Saved data entries
[Start of Attachment]
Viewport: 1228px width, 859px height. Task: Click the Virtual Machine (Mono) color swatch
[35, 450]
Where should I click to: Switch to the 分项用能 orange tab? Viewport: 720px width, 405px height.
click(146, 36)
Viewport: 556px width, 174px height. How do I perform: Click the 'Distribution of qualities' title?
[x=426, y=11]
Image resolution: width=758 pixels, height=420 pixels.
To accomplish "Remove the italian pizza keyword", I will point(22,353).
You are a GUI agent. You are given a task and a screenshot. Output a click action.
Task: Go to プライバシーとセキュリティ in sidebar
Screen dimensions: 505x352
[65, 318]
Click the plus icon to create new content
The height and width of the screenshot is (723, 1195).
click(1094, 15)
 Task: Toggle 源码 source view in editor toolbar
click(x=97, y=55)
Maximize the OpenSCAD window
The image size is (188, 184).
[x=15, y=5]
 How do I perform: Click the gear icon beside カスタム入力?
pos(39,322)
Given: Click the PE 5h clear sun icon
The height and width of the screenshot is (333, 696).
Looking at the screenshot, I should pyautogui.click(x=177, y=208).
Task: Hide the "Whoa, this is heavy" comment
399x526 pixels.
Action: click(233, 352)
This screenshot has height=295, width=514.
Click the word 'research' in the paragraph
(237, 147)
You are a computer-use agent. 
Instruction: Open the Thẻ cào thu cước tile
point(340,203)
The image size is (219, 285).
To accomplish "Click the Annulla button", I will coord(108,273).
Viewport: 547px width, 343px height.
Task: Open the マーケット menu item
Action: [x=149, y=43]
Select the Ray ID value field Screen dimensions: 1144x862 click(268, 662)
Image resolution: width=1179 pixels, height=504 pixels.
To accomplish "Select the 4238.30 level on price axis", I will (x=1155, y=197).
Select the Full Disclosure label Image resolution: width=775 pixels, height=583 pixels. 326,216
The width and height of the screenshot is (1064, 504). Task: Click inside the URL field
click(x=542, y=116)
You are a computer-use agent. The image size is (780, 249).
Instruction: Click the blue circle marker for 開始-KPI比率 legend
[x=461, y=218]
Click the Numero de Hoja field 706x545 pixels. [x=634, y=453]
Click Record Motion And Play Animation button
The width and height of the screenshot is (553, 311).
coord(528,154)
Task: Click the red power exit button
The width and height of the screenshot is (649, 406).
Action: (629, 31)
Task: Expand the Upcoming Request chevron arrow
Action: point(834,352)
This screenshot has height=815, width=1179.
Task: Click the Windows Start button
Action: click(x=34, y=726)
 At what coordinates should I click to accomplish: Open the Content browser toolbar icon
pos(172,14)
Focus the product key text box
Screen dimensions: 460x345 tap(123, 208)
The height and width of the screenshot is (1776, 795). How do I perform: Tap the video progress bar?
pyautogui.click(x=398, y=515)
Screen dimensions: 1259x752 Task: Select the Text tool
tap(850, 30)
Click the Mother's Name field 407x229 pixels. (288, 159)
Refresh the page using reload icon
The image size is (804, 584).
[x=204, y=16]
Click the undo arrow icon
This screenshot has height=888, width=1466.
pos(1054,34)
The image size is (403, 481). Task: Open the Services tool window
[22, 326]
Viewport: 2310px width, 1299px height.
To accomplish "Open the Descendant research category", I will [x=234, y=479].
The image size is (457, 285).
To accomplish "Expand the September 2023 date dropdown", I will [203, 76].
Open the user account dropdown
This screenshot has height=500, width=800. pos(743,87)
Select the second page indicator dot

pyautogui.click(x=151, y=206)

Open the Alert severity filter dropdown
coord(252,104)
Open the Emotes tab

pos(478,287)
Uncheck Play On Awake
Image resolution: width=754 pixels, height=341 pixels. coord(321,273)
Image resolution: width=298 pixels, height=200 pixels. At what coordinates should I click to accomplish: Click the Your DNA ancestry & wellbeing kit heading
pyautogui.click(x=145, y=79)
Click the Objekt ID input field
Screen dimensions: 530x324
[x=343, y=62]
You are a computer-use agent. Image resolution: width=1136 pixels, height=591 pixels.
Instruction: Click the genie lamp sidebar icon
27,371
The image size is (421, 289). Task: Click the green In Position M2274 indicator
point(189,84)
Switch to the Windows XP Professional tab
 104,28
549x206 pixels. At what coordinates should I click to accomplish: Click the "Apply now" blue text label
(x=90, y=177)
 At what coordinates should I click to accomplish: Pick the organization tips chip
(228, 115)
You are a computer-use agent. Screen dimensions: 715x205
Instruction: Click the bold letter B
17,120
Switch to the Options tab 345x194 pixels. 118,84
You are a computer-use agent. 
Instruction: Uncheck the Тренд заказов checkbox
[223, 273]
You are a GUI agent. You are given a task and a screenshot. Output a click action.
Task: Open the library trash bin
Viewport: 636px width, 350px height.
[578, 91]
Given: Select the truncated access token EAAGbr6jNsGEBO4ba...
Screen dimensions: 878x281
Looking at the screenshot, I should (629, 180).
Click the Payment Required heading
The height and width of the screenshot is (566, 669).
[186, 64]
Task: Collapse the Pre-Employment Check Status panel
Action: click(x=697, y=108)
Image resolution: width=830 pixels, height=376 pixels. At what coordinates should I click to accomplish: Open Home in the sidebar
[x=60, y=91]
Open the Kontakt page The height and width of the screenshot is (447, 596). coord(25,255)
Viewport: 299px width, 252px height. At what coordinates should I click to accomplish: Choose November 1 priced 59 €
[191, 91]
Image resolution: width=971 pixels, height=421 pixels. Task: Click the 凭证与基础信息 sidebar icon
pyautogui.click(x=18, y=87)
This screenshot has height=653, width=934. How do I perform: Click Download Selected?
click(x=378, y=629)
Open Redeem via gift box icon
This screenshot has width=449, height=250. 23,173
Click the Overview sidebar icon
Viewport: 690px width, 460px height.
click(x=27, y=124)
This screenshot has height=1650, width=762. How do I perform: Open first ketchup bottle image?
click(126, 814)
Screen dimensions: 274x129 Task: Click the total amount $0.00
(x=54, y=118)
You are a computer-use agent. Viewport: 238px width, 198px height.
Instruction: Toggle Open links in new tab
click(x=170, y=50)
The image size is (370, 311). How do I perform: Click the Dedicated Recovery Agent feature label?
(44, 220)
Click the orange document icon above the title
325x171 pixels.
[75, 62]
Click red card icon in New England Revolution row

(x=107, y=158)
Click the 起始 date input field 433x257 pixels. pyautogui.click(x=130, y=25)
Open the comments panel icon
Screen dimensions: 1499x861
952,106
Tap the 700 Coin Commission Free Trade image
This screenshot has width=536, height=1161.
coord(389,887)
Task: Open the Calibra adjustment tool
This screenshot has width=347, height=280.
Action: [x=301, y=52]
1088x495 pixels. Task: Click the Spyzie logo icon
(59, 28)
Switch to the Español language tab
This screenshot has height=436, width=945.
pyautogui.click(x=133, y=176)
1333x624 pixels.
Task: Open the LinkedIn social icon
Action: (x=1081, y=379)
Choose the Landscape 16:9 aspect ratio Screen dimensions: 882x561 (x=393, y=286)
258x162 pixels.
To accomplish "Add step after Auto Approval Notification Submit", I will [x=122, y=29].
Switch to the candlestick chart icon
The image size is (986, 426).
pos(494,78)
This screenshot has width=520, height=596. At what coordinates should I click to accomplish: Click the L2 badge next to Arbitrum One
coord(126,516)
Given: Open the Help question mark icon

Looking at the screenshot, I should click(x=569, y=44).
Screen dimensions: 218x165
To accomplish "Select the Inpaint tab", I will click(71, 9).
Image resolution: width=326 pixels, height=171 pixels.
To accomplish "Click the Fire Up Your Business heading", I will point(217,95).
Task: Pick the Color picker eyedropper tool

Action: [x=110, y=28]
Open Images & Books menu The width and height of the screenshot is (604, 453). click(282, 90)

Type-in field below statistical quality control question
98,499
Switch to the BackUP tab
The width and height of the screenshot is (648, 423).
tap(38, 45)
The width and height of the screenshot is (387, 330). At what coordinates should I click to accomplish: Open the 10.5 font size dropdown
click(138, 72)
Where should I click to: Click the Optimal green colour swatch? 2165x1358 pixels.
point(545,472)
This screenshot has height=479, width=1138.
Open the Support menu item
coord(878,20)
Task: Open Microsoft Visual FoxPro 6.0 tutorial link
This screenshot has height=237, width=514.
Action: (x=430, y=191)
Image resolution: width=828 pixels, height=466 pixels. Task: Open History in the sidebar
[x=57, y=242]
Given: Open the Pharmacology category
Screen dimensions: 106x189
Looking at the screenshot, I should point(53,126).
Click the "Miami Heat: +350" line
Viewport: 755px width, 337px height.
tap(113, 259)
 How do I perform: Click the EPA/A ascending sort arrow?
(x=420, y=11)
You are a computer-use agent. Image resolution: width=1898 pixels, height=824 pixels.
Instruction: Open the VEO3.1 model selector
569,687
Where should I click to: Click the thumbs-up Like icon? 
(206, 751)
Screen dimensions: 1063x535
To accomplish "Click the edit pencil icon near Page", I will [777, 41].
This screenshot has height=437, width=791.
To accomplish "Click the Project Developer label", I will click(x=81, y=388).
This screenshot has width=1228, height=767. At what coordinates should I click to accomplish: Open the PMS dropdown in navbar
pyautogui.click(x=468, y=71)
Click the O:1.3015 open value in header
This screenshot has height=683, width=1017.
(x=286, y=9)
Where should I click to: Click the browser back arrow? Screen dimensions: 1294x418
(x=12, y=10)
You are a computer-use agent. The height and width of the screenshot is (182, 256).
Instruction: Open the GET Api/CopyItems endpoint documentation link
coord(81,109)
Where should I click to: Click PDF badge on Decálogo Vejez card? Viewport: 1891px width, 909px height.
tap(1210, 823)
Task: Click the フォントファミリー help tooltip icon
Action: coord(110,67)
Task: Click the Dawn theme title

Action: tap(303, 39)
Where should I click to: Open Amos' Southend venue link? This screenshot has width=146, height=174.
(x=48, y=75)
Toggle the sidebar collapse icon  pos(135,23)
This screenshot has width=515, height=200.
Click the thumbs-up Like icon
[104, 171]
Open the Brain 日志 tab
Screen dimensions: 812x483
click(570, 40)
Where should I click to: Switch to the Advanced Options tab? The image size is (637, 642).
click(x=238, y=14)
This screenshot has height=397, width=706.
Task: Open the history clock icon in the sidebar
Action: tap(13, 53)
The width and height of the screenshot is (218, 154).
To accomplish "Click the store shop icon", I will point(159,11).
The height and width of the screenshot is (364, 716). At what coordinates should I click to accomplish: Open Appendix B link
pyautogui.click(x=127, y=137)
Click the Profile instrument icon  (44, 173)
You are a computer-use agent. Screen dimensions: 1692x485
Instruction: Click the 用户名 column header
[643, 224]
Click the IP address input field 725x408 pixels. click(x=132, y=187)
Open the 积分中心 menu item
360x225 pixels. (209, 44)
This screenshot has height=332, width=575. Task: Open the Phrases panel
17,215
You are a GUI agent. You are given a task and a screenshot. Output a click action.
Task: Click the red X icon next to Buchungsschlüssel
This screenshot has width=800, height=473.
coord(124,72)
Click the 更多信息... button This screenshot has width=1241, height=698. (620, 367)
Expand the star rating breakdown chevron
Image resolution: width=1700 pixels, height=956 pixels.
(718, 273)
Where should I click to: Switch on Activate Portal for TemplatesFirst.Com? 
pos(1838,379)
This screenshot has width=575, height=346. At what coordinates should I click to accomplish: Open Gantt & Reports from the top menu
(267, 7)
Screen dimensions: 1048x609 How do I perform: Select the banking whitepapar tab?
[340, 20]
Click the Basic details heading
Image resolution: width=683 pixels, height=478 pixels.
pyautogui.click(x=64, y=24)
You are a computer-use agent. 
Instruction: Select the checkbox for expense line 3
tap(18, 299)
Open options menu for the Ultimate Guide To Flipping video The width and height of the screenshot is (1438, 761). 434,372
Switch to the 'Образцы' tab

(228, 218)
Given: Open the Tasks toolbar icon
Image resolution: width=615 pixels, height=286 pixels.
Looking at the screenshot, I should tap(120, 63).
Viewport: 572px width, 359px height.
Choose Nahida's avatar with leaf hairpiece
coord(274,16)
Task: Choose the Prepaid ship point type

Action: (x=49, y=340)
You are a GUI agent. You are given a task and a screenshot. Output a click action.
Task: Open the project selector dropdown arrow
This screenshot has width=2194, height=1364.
[End of Attachment]
*Problem description:*
Your output should consist solely of the lines from the beginning of the entries through the line containing "Image resolution: width=1179", reproduced exactly.

*Finished task:*
Viewport: 1228px width, 859px height. Task: Click the Virtual Machine (Mono) color swatch
[35, 450]
Where should I click to: Switch to the 分项用能 orange tab? Viewport: 720px width, 405px height.
click(146, 36)
Viewport: 556px width, 174px height. How do I perform: Click the 'Distribution of qualities' title?
[x=426, y=11]
Image resolution: width=758 pixels, height=420 pixels.
To accomplish "Remove the italian pizza keyword", I will point(22,353).
You are a GUI agent. You are given a task and a screenshot. Output a click action.
Task: Go to プライバシーとセキュリティ in sidebar
Screen dimensions: 505x352
[65, 318]
Click the plus icon to create new content
The height and width of the screenshot is (723, 1195).
click(1094, 15)
 Task: Toggle 源码 source view in editor toolbar
click(x=97, y=55)
Maximize the OpenSCAD window
The image size is (188, 184).
[x=15, y=5]
 How do I perform: Click the gear icon beside カスタム入力?
pos(39,322)
Given: Click the PE 5h clear sun icon
The height and width of the screenshot is (333, 696).
Looking at the screenshot, I should pyautogui.click(x=177, y=208).
Task: Hide the "Whoa, this is heavy" comment
399x526 pixels.
Action: click(233, 352)
This screenshot has height=295, width=514.
Click the word 'research' in the paragraph
(237, 147)
You are a computer-use agent. 
Instruction: Open the Thẻ cào thu cước tile
point(340,203)
The image size is (219, 285).
To accomplish "Click the Annulla button", I will coord(108,273).
Viewport: 547px width, 343px height.
Task: Open the マーケット menu item
Action: [x=149, y=43]
Select the Ray ID value field Screen dimensions: 1144x862 click(268, 662)
Image resolution: width=1179 pixels, height=504 pixels.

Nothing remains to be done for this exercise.